Anonymous Coward | about a year and a half ago | (#42086387)

The Sims 3: 17k own it, less than 9% have completed it.

"Completing The Sims" is void of meaning.

A really fun game... (-1)

Anonymous Coward | about a year and a half ago | (#42085997)

I just found (by accident) a game called Lil' Lady by Masque. It's basically a game featuring 12-15 slot machines (real slot machines that actually exist in casinos), produced by IGT, and it was published earlier this year. It also costs about $20.

Anyway, this game is ridiculously addictive. It has all the grinding, the rewards (including WoW style XP progression and even achievements), and of course the extremely addictive slot machines. You also can't really lose in this game since in Career Mode if your money dips below a certain point it seems like the game fixes the RNG so that you start winning a buttload of money.

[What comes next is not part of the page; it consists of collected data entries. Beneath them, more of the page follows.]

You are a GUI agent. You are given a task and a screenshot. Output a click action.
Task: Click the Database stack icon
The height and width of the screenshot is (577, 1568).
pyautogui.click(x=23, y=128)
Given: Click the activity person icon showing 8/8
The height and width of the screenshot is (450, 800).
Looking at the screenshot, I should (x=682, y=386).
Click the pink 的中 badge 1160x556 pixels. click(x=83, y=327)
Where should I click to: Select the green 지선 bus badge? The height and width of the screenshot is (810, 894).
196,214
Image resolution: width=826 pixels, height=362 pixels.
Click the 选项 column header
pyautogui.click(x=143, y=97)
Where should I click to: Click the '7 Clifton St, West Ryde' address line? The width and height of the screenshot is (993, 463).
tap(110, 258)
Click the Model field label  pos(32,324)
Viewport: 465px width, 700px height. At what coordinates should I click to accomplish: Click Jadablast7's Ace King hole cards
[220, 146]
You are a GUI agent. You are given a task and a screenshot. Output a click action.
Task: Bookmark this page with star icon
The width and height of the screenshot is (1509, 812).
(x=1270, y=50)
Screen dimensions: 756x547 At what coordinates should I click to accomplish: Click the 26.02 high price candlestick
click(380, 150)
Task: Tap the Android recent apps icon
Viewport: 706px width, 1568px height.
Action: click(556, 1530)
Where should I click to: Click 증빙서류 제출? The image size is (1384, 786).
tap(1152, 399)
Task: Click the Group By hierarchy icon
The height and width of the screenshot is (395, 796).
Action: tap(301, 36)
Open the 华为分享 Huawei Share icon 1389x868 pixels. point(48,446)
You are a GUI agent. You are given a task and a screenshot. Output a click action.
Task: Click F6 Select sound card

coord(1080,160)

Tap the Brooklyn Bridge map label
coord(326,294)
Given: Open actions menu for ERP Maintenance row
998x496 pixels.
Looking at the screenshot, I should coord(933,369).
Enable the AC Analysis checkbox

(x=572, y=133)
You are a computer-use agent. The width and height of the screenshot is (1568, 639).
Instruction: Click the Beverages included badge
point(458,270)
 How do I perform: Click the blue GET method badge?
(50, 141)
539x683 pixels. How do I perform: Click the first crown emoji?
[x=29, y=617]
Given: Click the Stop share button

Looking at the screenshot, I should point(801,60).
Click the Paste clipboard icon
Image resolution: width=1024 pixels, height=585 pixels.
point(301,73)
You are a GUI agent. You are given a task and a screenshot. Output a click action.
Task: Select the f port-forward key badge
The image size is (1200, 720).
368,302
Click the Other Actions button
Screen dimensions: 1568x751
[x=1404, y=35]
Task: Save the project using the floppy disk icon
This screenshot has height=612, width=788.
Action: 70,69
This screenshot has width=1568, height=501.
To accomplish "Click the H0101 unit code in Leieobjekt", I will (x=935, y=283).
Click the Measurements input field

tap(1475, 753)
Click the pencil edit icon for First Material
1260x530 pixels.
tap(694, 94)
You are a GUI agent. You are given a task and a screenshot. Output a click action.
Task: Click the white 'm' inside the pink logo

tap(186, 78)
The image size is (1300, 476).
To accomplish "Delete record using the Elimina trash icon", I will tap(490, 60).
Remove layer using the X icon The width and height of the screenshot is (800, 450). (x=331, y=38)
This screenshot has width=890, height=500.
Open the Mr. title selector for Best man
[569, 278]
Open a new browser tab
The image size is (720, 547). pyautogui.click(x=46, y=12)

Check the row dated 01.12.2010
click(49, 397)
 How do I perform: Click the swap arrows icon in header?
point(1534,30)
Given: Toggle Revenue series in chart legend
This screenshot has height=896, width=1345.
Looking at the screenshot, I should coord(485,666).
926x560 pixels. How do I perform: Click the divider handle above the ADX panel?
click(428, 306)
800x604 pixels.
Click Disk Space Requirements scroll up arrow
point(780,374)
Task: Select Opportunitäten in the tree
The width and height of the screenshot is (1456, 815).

And what's best about it? It only costs $20. No subscriptions. No online gambling. No real money is being lost. Ever. You just constantly keep winning. It's everything I ever wanted from a casino. It's also a great time waster, like Solitaire.

Re:A really fun game... (1)

Anonymous Coward | about a year and a half ago | (#42086095)

Playing slots is stupid even when there is an ever so slight potential to win money. You'd have to be absolutely braindead to want to play them solely for their "gameplay".

Re:A really fun game... (0)

Anonymous Coward | about a year and a half ago | (#42086219)

Take a look at most of the games for the iPhone. They are mostly designed to rob you of your money, but in less obvious ways.

Also, pretty much every MMO involves grinding and XP gathering, while you are wasting time (in the very literal sense) and money on them. And unless you are running scams, there is very little profit to be made from MMO's.

I think many modern games are actually just reinterpretations of the old fruit machines, and most folks just don't realize it.

Re:A really fun game... (0)

Anonymous Coward | about a year and a half ago | (#42086251)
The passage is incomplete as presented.